FISHING has been in Tim Pilcher’s blood for as long as he can remember.
Endless hours have been spent on river banks and pleasure has become work, too.
With wife Caroline he runs Tweedside Tackle, providing other anglers with all they need to pursue their hobby.
The couple are featured in BBC Scotland’s latest documentary series The River, from the makers of hits The Harbour and The Mountain. Starting tonight, it follows life for those who live and work along the River Tweed.
For Tim, though, life is very different these days after he was struck down by a devastating stroke.
November 9, 2009, is the day that changed Tim’s life for ever.
“I had a terrible headache all day at work,” recalled Tim, 51, from Kelso. “It was so bad I thought it was toothache and went to my dentist.
“It was still excruciating when I went to bed and I woke up in the middle of the night, went to get a painkiller and collapsed. Caroline called an ambulance and I was rushed to the Borders General Hospital. A scan showed my brain was swelling into my skull and I was transferred to the Western General Hospital in Glasgow for lifesaving surgery.”
When Tim was taken into theatre to have a section of his skull removed to release the pressure, he was told he was just five minutes from death.
Recovery was painfully slow and Tim spent a full year in hospital.
“You have peaks and troughs,” he admits. “I had to be taught to speak and eat again.
“My short-term memory has been badly affected and large chunks of my long-term memory have gone. There are only small snapshots of things, hazy memories at best.”
Although the immediate care couldn’t be faulted, dad-of-three Tim found access to physiotherapy very difficult after his release from hospital and over the years has had to fund most of it himself.
But his lifetime love of fishing is what has helped him fight back to the healthy-looking individual viewers will see over the next six weeks.
“The tackle shop has totally been my rock,” he says simply. “Fishing has always been a passion and it has given me a focus. Talking about it with customers just makes me happy.”
Tim was still in a wheelchair when he got out of hospital but angling aid came from customer Bill Quarry who runs the Wheelyboat on the Tweed.
“It’s for disabled anglers,” explains Tim. “He took me out fishing and it was wonderful to be out there again after all my time in hospital.

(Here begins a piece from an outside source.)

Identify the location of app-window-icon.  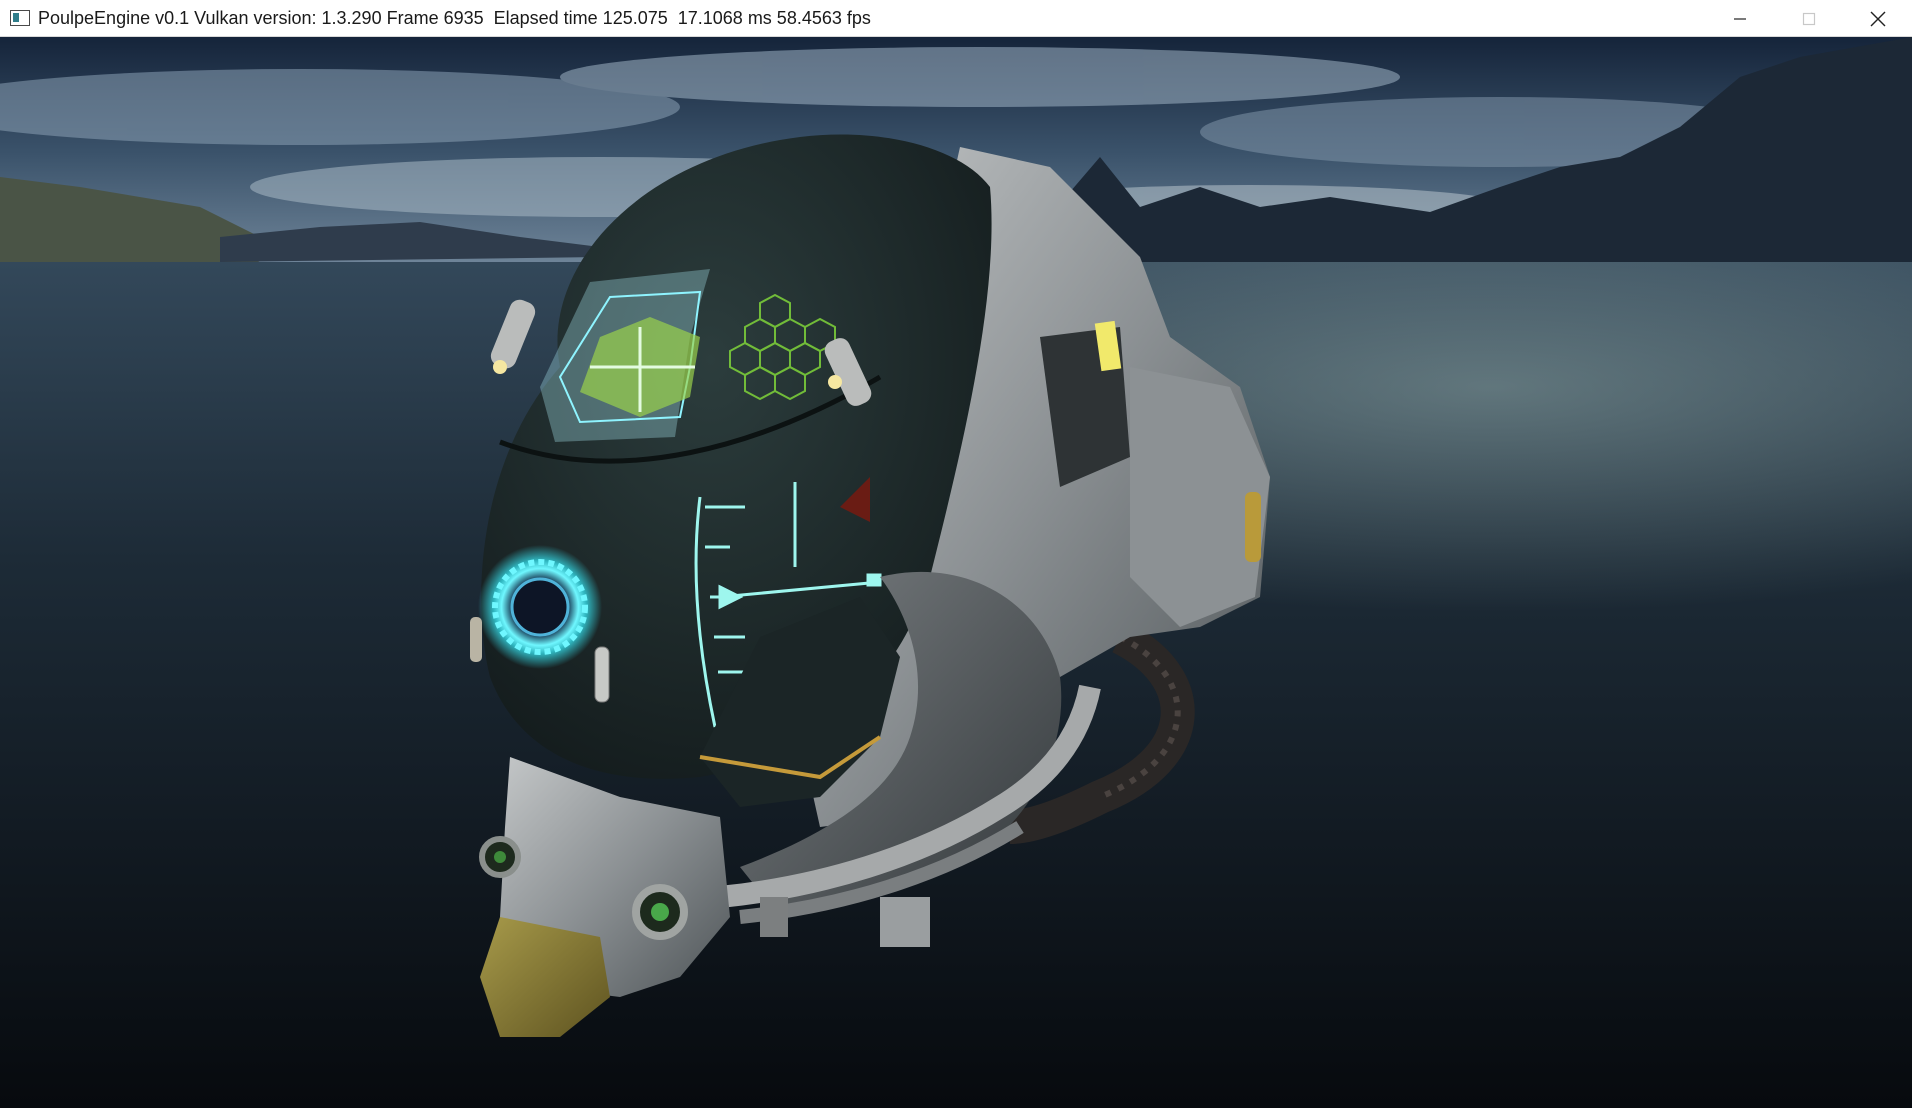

“Subsequently, the shop has sponsored a couple of Help For Heroes fishing days and it was so inspirational for me to see these injured soldiers having a great time fishing.”
Fears over his balance on the river bank limit Tim’s angling endeavours but he has been out on boats as well as carefully on land and also savoured catching his first salmon.
“Fishing has helped my recovery so much,” he adds. “It’s just being out there, watching the wildlife and the movement of the water.”